Victory has a name. And it's her.
River leans closer. I smell blood, sweat, moonlight on her breath.
“You hear me promise?” she says. “No more martyrs.”
I nod, voice weak, smile crooked. “Next time... I eat the victory first.”
She laughs—soft and broken.
We stay like that—touching, tiny breaths shared between us—as the world turns around.
We’ve bought ourselves a chance. And that’s enough to fight another day.
21
RIVER
Iwake to the dawn’s first breath filtering through fractured elven stone—a warmth that tastes of beginnings, fragile and sharp. My bones throb with victory and loss, every ache a reminder of how close the war pressed. Kragna sleeps beside me, still breathing. I trace the line of his jaw, feel the scars etched into his flesh, think how I never want that chest to stop expanding with breath again.
We’re not hiding. We’ve returned openly to Kyrdonis, riding into gates cleared in our name, flanked by Rizzo’s Rangers and Skeela’s new personal guard. We walk through shattered streets marked by puppet soldiers and burned banners, but we walk as envoys. I steady myself on his arm, each step deliberate. I still taste ash on my tongue, but I breathe hope.
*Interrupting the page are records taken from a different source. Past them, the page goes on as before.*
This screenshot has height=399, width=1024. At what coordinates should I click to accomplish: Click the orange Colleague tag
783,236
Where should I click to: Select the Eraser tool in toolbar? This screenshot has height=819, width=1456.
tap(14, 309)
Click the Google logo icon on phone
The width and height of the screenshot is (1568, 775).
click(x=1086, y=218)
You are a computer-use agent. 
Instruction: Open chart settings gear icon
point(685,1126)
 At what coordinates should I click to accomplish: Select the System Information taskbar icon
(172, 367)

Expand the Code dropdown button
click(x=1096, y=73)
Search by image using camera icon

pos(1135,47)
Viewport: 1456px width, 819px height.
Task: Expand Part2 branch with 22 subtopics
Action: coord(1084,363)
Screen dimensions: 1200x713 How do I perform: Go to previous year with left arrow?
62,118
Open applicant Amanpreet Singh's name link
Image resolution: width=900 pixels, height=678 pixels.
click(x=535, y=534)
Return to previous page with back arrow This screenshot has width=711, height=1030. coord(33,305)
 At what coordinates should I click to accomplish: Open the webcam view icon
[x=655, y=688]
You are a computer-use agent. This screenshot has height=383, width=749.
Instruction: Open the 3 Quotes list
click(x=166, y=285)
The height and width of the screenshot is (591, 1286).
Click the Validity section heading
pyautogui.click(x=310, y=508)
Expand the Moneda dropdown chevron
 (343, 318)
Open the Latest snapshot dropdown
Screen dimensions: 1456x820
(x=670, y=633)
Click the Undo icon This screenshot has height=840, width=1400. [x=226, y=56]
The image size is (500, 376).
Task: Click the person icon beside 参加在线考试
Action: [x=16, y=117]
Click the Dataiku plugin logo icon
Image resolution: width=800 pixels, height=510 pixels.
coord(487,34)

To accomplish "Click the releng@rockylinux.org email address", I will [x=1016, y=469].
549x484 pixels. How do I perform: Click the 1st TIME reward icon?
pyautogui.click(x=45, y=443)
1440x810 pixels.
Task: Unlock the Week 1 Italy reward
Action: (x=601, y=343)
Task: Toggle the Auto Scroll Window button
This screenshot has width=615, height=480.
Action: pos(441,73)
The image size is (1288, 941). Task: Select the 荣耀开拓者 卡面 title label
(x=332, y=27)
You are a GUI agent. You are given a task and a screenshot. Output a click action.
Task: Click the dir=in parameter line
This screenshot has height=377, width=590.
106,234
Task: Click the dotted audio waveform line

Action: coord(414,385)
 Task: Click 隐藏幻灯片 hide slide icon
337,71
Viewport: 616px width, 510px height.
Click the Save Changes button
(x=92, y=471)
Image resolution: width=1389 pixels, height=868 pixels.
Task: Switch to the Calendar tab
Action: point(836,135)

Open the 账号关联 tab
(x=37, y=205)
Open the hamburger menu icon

Our quarters are within a temporary enclave—a patchwork of tents and draped silk inside the ruined courtyard of House Laertiez. The air smells faintly of lavender, spilled tea, and burning incense, a feeble attempt at diplomacy with traces of derisive irony. The walls are marked with human heraldry over elven runes, gardens in broken planters scarred by hoof andclaw. It’s a beat of peace pressed into the bones of this city, and I can’t help feeling its fragility in my veins.
Kragna leans close, voice low. “Everything looks… uneasy.”
I nod, brushing fingers over his knuckles. “Like us,” I whisper.
Across the courtyard, Skeela stands tall, clad in garb that mixes traditional elven regalia and Ranger practicality—soft materials draped across steel-breasted plate. Her posture is an unfinished statue, carved but not yet polished. I sense the weight on her shoulders—political chessboards always crack under gravity.
We enter her war tent—a collapsed ballroom beneath a huge stone arch, now lined with parchment maps, flasks of wine, a table cluttered with scrolls that smell of smoke, ambition, and power. Skeela doesn’t rise. She perches behind the table, fingers steepled. Her eyes trace our faces like she's measuring bone strength.
“River,” she says, voice calm as glass. “You look like you just dragged Hell back for tea.”
Kragna tugs my hand into mine. I stand taller.
I keep it light. “Only one virtue: I bring coffee tomorrow if this truce don’t kill us first.”
Skeela’s lips twitches. “Coffee’s the least of us. We’ve got elves demanding autonomy, humans demanding land, and more nobles circling than vultures. My power’s new, and they all think I’m bleeding in the corners.”
“Let them,” I say, stepping forward. “They’ll learn how bleeding looks.”
Rizzo enters next, sun-scorched face carved by worry lines. He claps Kragna’s shoulder, doesn’t look at me. Lord of strategy, not sentiment.
Skeela stands. “We’ll speak plainly now.”
She lays out the fragile architecture of peace—trade concessions, border patrols shared, dark-elf law granting glimmer of autonomy, human rights to rebuild. Each agreement looks like stitching bone. She bites her lip.
I feel the floor tremor of tension.
Then Kragna steps in.
“Our Rangers stand with you,” he says, voice quieter than the roar of war we left behind. “I pledge them to the border, to the relief, to anything you need. We’re not leaving.”
Skeela’s eyes soak it in.
My heart fizzes with warmth. I’ve never seen him offer biscuit to the hungry. This matters.
Rizzo clears his throat. “Borders are reactive. We need offensive strategy, too.”